A Garden Makes a Home

Introducing to our Web readers to Hattie Watson, one of EA’s columnists:

Harriett (Hattie) Watson is a delightful “woman of a certain age.” She now resides in Aiken, S.C., but for many years lived on the family farm in Ridge Spring, S.C.  It was there that she began writing columns for The Aiken Standard about gardening, gardeners and her view of the world in general.  She writes in such an engaging style that her short-term job extended for over a decade, stopping only when her husband, Philip, became ill.  Some of the columns were re-printed in The Edgefield Advertiser, beginning in 2006 and continuing right up to the present. Many of these columns have been published in book form called Hattie’s Columns and are available via Amazon or at the Advertiser Office, 803-637-3540. Enjoy the article below, an example of her weekly column in our print edition.

 

Edited for publication by Henrietta Humphreys

A Garden Makes a Home

Two young, nest building couples bought starter houses in a bare bones development.

The builder had bulldozed a level spot, flung up a brace of instant structures, and installed the requisite cosmetic shrubbery on his way to the bank.

Nest building could number one (hereafter known as NBC-1) were so pleased with turn key possession of house and lot that they considered no further embellishment necessary.

Nest-building couple number two (hereafter known as NBC-2) were equally as pleased, but viewed their property more critically with an eye to enhancing its liveability.  They thought big – as big as their small lot allowed.  To the ritually installed evergreens near the front entrance they added three carefully selected deciduous trees.

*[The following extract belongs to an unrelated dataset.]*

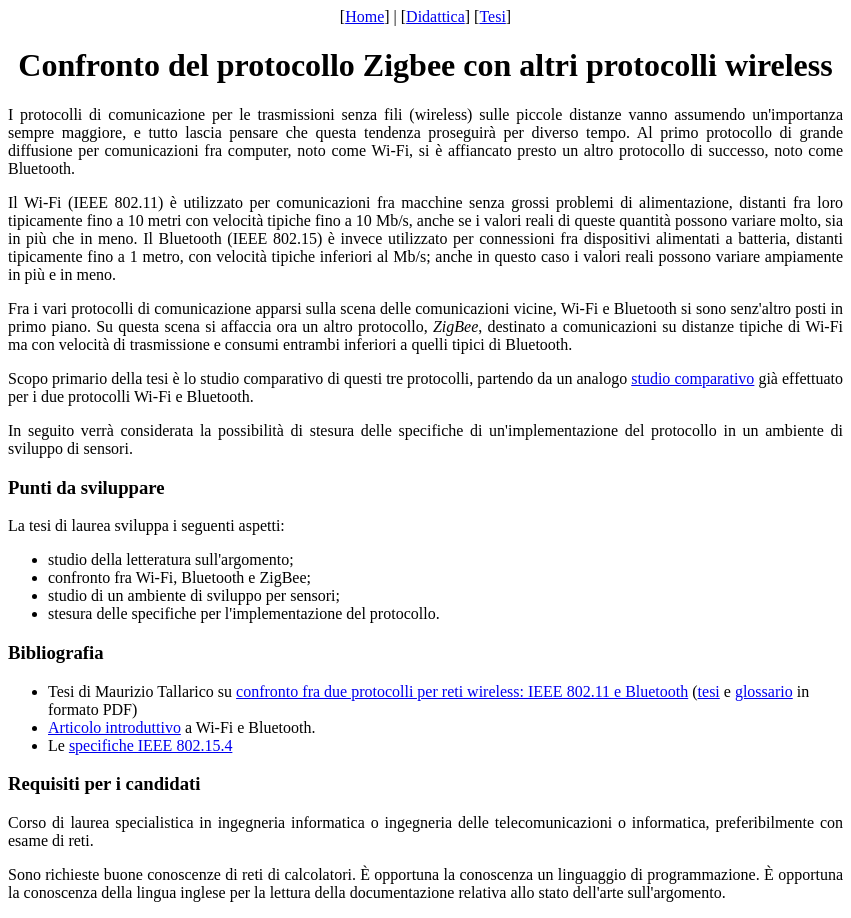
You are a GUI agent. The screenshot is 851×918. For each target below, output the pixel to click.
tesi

One was a dogwood because this is a necessity in the spring. One was a gingko, slow-growing at first but worth its weight in gold each fall.  The third was a sourwood with summer blooms like lilies-of-the-valley and incomparable scarlet leaves in October.

NBC-2 also wanted an evergreen tree of some sort to anchor them during the winter months.  Their lot was too small to accommodate a magnolia – even the smaller ones eventually become big, dark, and dominant. Conifers are better if “viewed from a distance.” They finally chose a yaupon holly – not the dwarf commonly used for low-maintenance landscaping, but the native that grows to the size of a small tree.  They pruned it selectively so that it became a multiple-trunk accent with its foliage lifted high.  Its bonus of glassy berries was a plus and offered interest when summer bounty waned.

This holly, Ilex vomitoria, was sort of a lucky find.  It isn’t routinely offered for sale, although one of its sports, sweeping form, has enjoyed celebrity status in the last few years.  The yaupon planted by NBC-2 grows wild at the edge of Highway 215 where the road dips through a natural drainage area.  It is cut every year by maintenance crews and has desperately sent out emergency roots in an effort to keep itself going.  Their roots support small plants, easily lifted with the blessing of the highway department.

So, now, with trees in place, NBC-2 took a breather.  Well, they planned to take a breather, but oak-leaf hydrangeas started blooming back of an old cotton gin near the Savannah River Site boundary. Glorious things with leaves like carved acanthus designs, there for the digging! Semi-shade is recommended for their culture, but the ones by the gin were in full sun.  So NBC-2 planted six of these Hydrangea quercifolia  in a curve back of the dogwood to enclose what was to become a small patio.

Then corporate America summoned both these couples to far away states.

The predictable happened.  One house was sold quickly for a pleasant profit; one languished on the market and moved only when discounted.

If this sounds like one of Aesop’s fables, ask any professional real estate agent about it.